ESG-Bench: Benchmarking Long-Context ESG Reports for Hallucination Mitigation

This paper introduces ESG-Bench, a human-annotated benchmark dataset designed to evaluate and mitigate hallucinations in large language models when analyzing complex ESG reports, demonstrating that Chain-of-Thought prompting and fine-tuning on this dataset significantly improve factual accuracy and generalizability.

Siqi Sun, Ben Peng Wu, Mali Jin, Peizhen Bai, Hanpei Zhang, Xingyi Song

Published 2026-03-16
📖 4 min read☕ Coffee break read

Imagine you are a detective trying to solve a mystery, but instead of a crime scene, your "crime scene" is a massive, 300-page corporate report about how a company treats the environment, its workers, and its bosses. This is an ESG Report (Environmental, Social, and Governance).
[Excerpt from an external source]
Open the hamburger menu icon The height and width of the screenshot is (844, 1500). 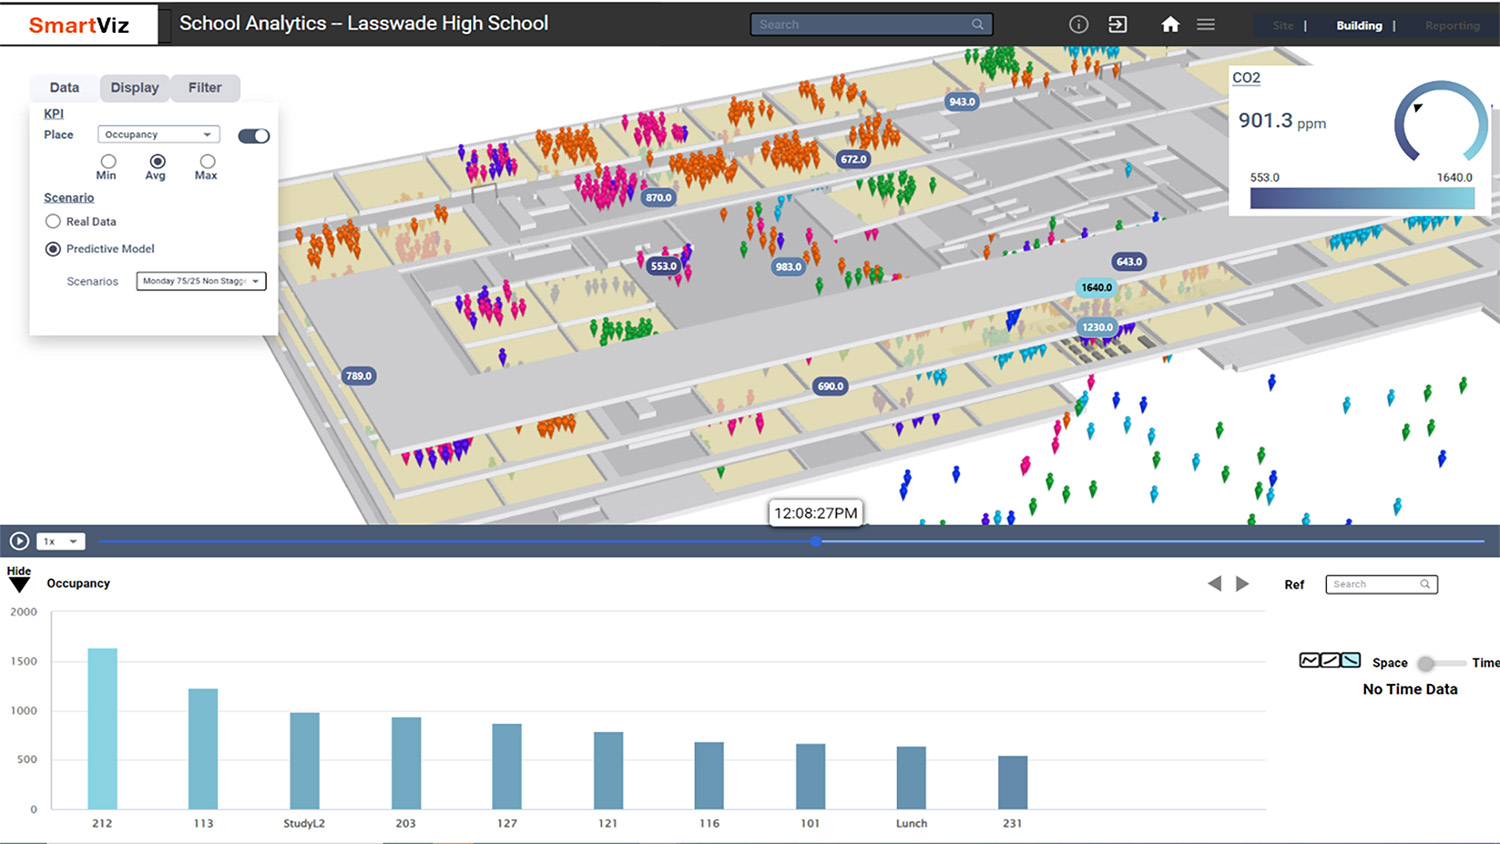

In the past, companies wrote these reports voluntarily. Now, many governments are saying, "You must write these, and they must be true." But these reports are huge, confusing, and sometimes companies try to trick people by exaggerating their good deeds (a practice called "greenwashing").

Enter AI (Large Language Models). You might think, "Great! Let's just ask the AI to read these 300 pages and tell us the truth."

Here is the problem: AI is a confident liar.

If you ask an AI a question about a specific page in a 300-page document, it might not actually look at the page. Instead, it might guess based on what it "remembers" from its general training. It might say, "Oh, they definitely planted 1,000 trees!" when the report actually said they planted 10. This is called a hallucination. In the world of finance and law, a confident lie is dangerous.

The Solution: ESG-Bench

The researchers in this paper built a gym for AI called ESG-Bench.

Think of ESG-Bench as a specialized training ground where they created a massive library of real ESG reports and a set of tricky questions about them.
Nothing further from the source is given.